Optei por não levar uma blusa. Gosto de sentir o vento gelado. Ainda não é inverno, mas já defendi muitas vezes a tese de que o refletir, o penoso refletir é tanto melhor no frio. Levo comigo o recibo e não experimento qualquer sensação de alívio por não ser mais devedor. Há uma dívida inaudita que não me lançará nos mecanismos de proteção ao crédito, francamente conhecidos por siglas. Ainda que rasgue o CPF ou perca o seu número, ainda que fosse possível — e não é, mudar de nome. Dobro o papel e meto-o no bolso (a algibeira da calça soaria pessoano demais), o peso não diminui nem aumenta, apenas a mão está livre para não fazer nada.

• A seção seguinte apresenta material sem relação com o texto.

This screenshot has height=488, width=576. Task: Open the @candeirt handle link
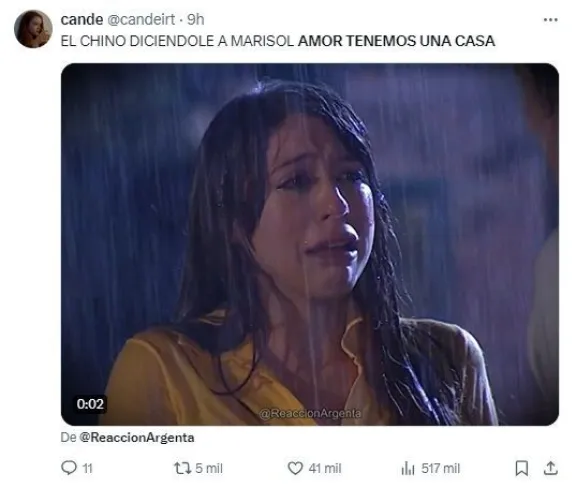(x=141, y=19)
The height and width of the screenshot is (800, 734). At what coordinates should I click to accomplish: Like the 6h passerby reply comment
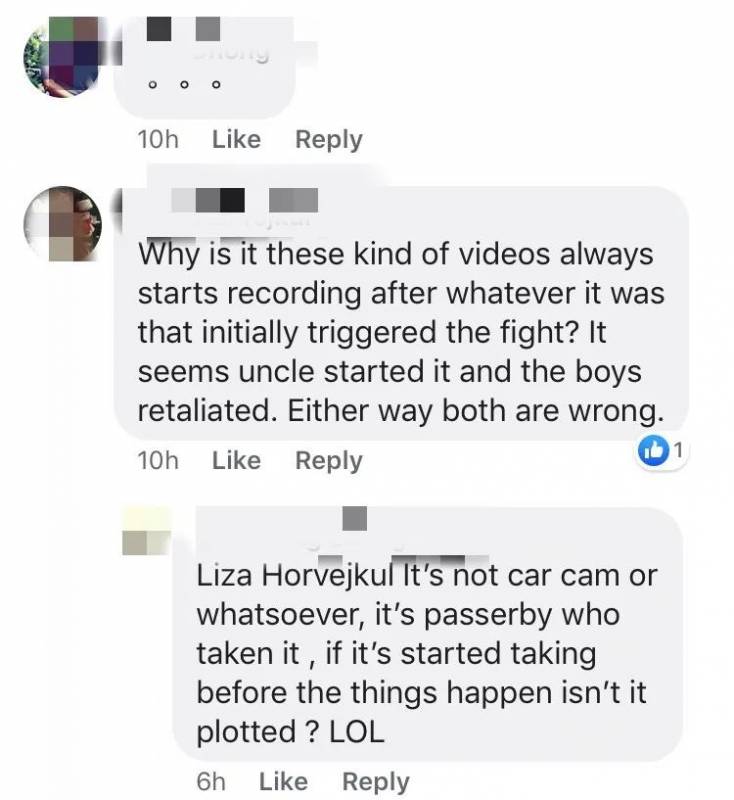[x=284, y=782]
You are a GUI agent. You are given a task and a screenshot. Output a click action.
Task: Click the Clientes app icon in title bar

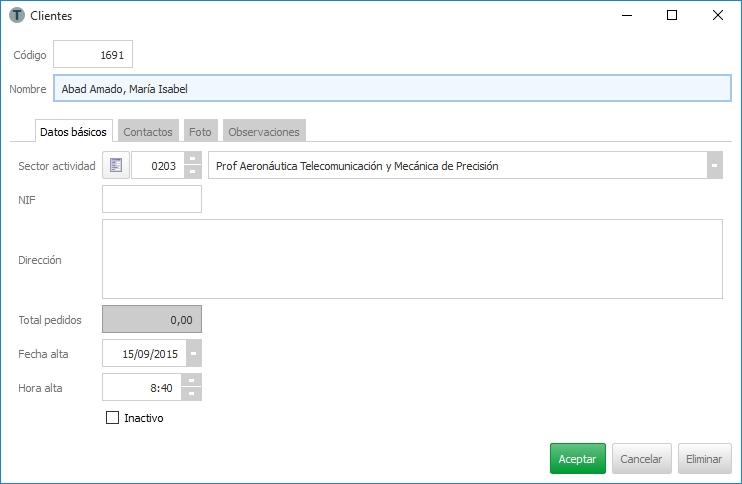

Não posso destilar minha tristeza, não posso pensar no pedido que ela me fez para não ligar mais, porque os pedestres se atropelam pela calçada com uma pressa que não faz sentido, embora tenha sentido (e o que mais atrapalha é essa sempre mão-dupla). Eu não quereria flanar, o meu olhar tem pouca comoção para algo tão etéreo. E eu podia, sim, como fiz, escolher ruas mais tranqüilas para caminhar; mas para chegar até elas passo por estas e não posso pensar nestas, e não posso não pensar nestas.
Com nenhuma fé peço para que chova, mas não chove. As calçadas ficam vazias quando chove. A agitação da rua se engalfinha com a minha resignação. Eu estou lento, e como não tenho horário ou lugar para voltar, é lento que pretendo continuar. Ao menos, por sorte, faz frio (se não fizesse, a dívida já solvível ficaria à espera, pois não me poria à pé na rua).
Faz frio e escurece. Não preciso, mas vou voltar para casa. Poderia ficar, a intensidade do tráfego de pedestres por certo diminuiria, poderia destilar com mais paz a minha amargura. Mas não vale a pena. Não vale a pena voltar, não vale a pena ficar. Se escolho o sentido do quarto é porque quando for bastante mais gelado, à noite, sem a blusa que não trouxe, também não poderia mais refletir com tristeza, a energia mal me sobraria para aquecer o corpo. Pela mesma sorte ainda estará frio debaixo de qualquer cobertor.